Out-Law News 2 min. read

‘Innovators and entrepreneurs are key to economic growth’, says report


Companies’ investments in research and development (R&D) “dropped significantly” in 2009 in the wake of the global financial crisis, but were “efficiently mitigated” by public R&D investments in world economies over the following three years, according to a new report.

The latest edition of the annual Global Innovation Index (GII), said economic growth is now “more balanced across emerging markets and high-income countries and the confidence of the private sector and investors, although still fragile, is generally on the rise”.

The report, released jointly by the World Intellectual Property Organization, Cornell University, and INSEAD, said that while “risks remain, the possibility of a major setback to the recovery is diminished... but the importance of innovation and entrepreneurship cannot be over-emphasised”.

“GII shows that better educated citizens are more successful in higher-income economies in leveraging the favourable contexts for driving innovation,” the report said. “As countries move up the scale of innovation sophistication, the quality of (their) talents in science, engineering, but also in business and management become even more critical.”

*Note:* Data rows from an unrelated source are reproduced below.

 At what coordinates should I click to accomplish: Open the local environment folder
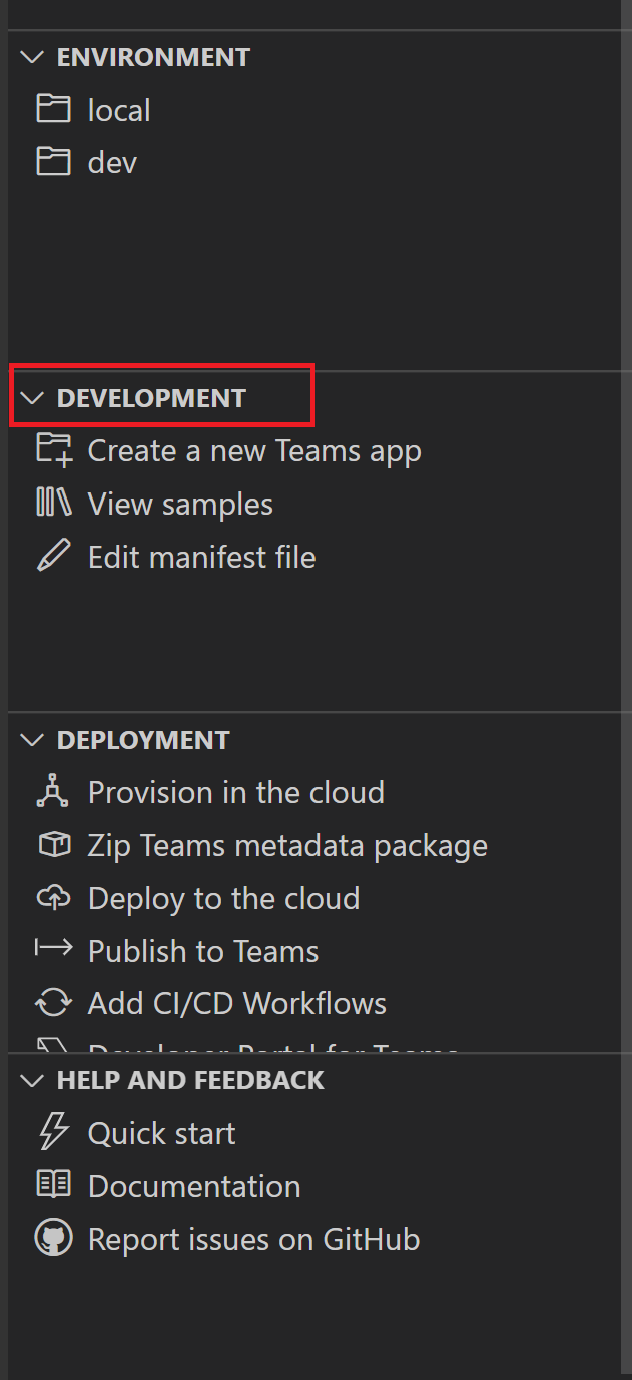pyautogui.click(x=119, y=108)
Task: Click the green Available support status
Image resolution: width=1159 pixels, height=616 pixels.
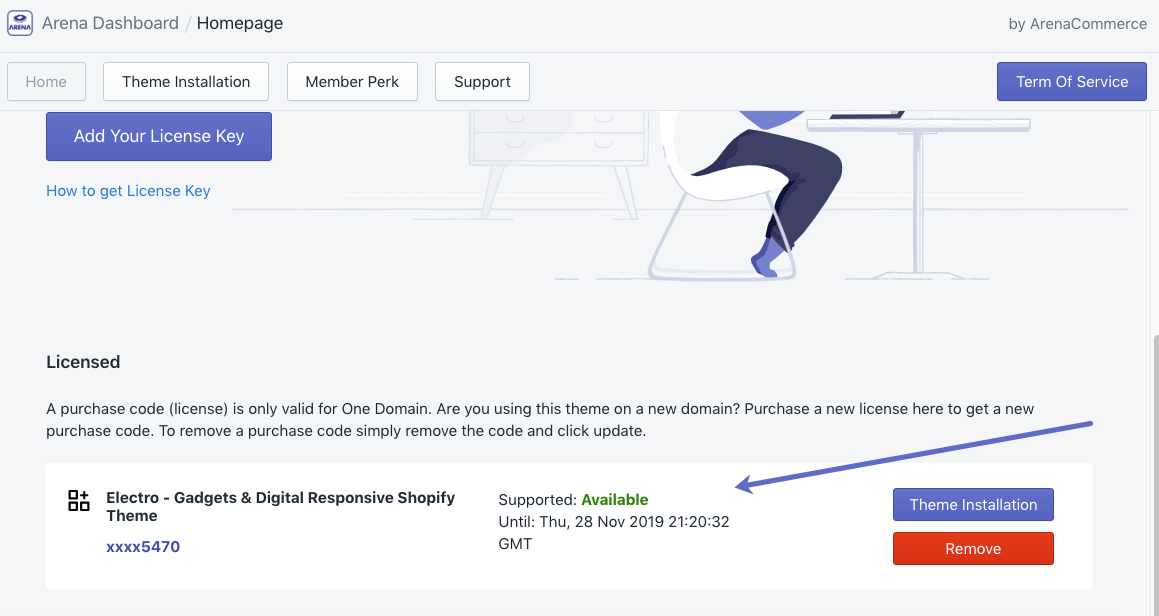Action: (x=614, y=499)
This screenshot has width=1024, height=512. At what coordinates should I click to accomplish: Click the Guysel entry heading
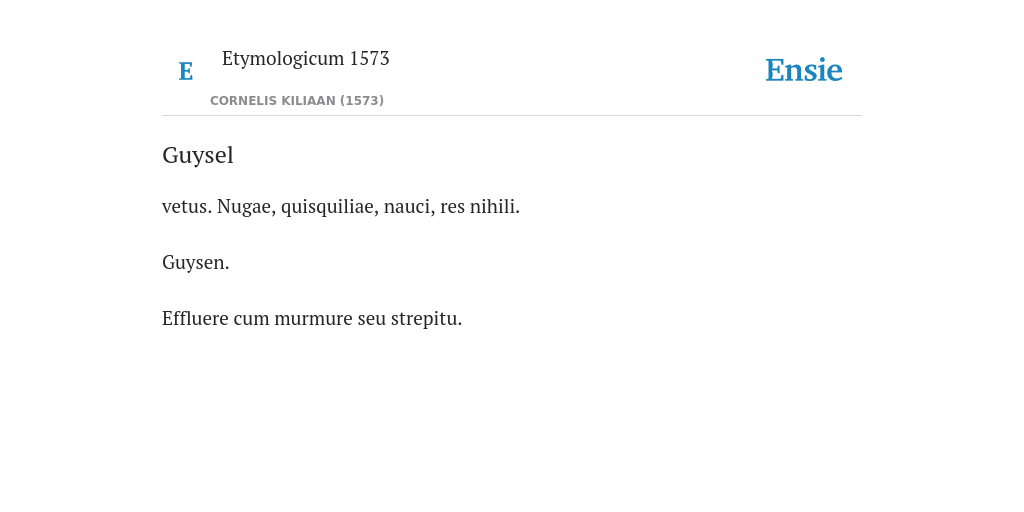coord(198,155)
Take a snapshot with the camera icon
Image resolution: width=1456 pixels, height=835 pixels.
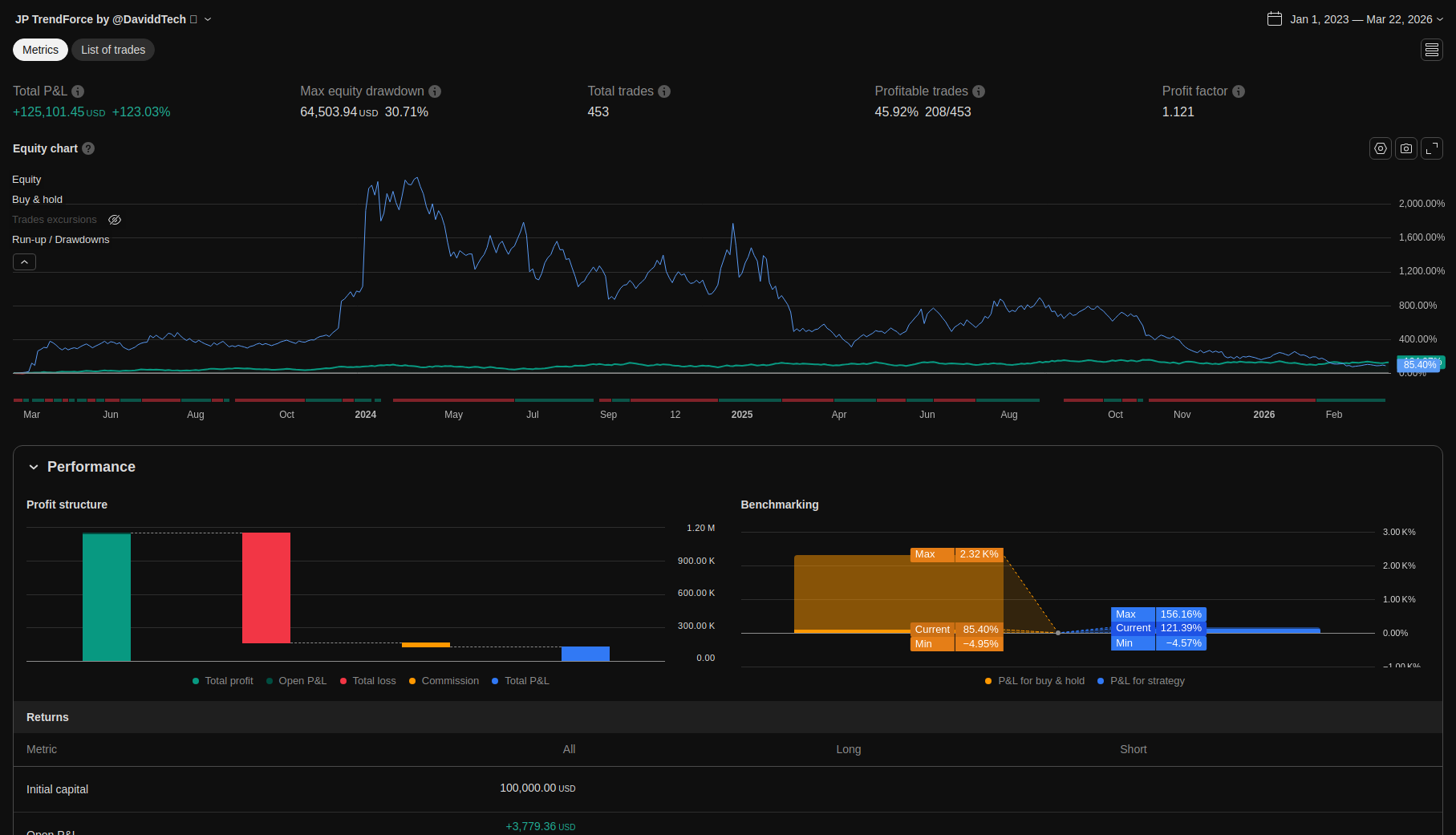click(x=1405, y=148)
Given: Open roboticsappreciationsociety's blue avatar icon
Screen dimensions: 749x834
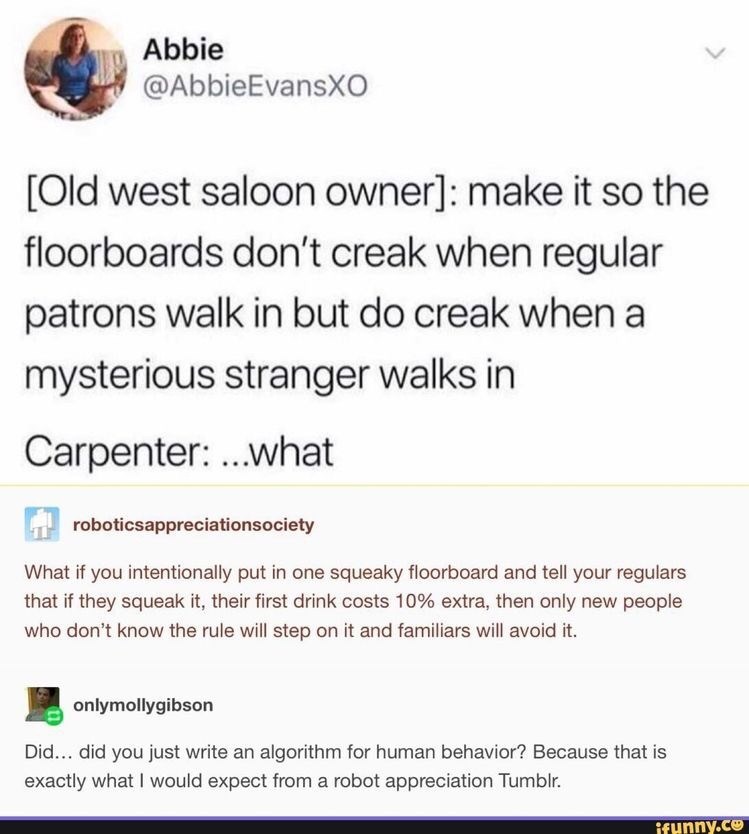Looking at the screenshot, I should 41,524.

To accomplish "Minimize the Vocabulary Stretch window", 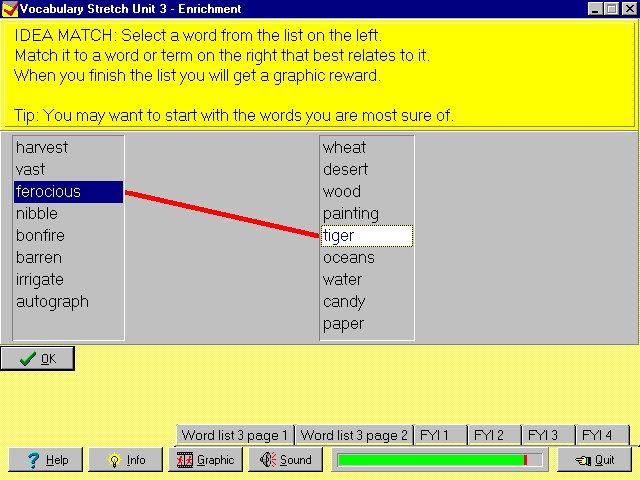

GII is an annual ranking of countries according to their potential for R&D. European countries maintained their position at the top of the rankings list, but the report noted that sub-Saharan Africa is also “showing signs” of emerging as a focus of innovation.

GII 2014 surveyed 143 world economies using 81 indicators to gauge both their “innovation capabilities and measurable results”. Switzerland remained in first place for the fourth consecutive year. The UK moved up one to second place with Sweden third.

The report said that the top 25 GII countries “consistently score high in most indicators and have strengths in areas such as innovation infrastructure”, including information and communication technologies and business sophistication.

According to the report: “The recovery of business R&D spending in 2010 was quick, reaching 3% growth at the global level and, although data is still incomplete, 4.5% in 2011. In high-income countries of the Organisation for Economic Co-operation and Development business R&D grew by 0.6% in 2010 and 4.8% in 2011, but it slowed again in 2012, reaching only 3.6% in that year.”

However, the report said an overall fall in the growth of public R&D support coupled with the “continued hesitancy of company R&D expenditures “seems to be leading to slower overall growth of total R&D expenditures worldwide”. The report said this is the case especially in high-income countries. “In many advanced countries, fiscal consolidation also seems to have negatively affected public spending on education since 2010.”

The report said that while governments “effectively included a significant number of future innovation-related growth projects in stimulus packages in 2009, support for such efforts seems to have lost momentum in some countries”.

The majority of countries for which data is available “continue to show positive R&D expenditure growth in 2013 and 2014”, the report said. However, “strong R&D spending growth in 2013 and 2014 is expected to take place mostly in Asia, in particular in China, South Korea, and India”.

INSEAD’s executive director for global indices Bruno Lanvin, a co-author of the report, said: “As innovation becomes a global game, a growing number of emerging economies are confronted with complex issues whereby ‘brain gain’ can only be generated through a delicate balance between talents outflows, such as citizens seeking an education abroad, and inflows, whereby high performers return home to innovate and create local jobs, and diasporas contribute to national competitiveness. Around the world, we see encouraging signs that this is happening.”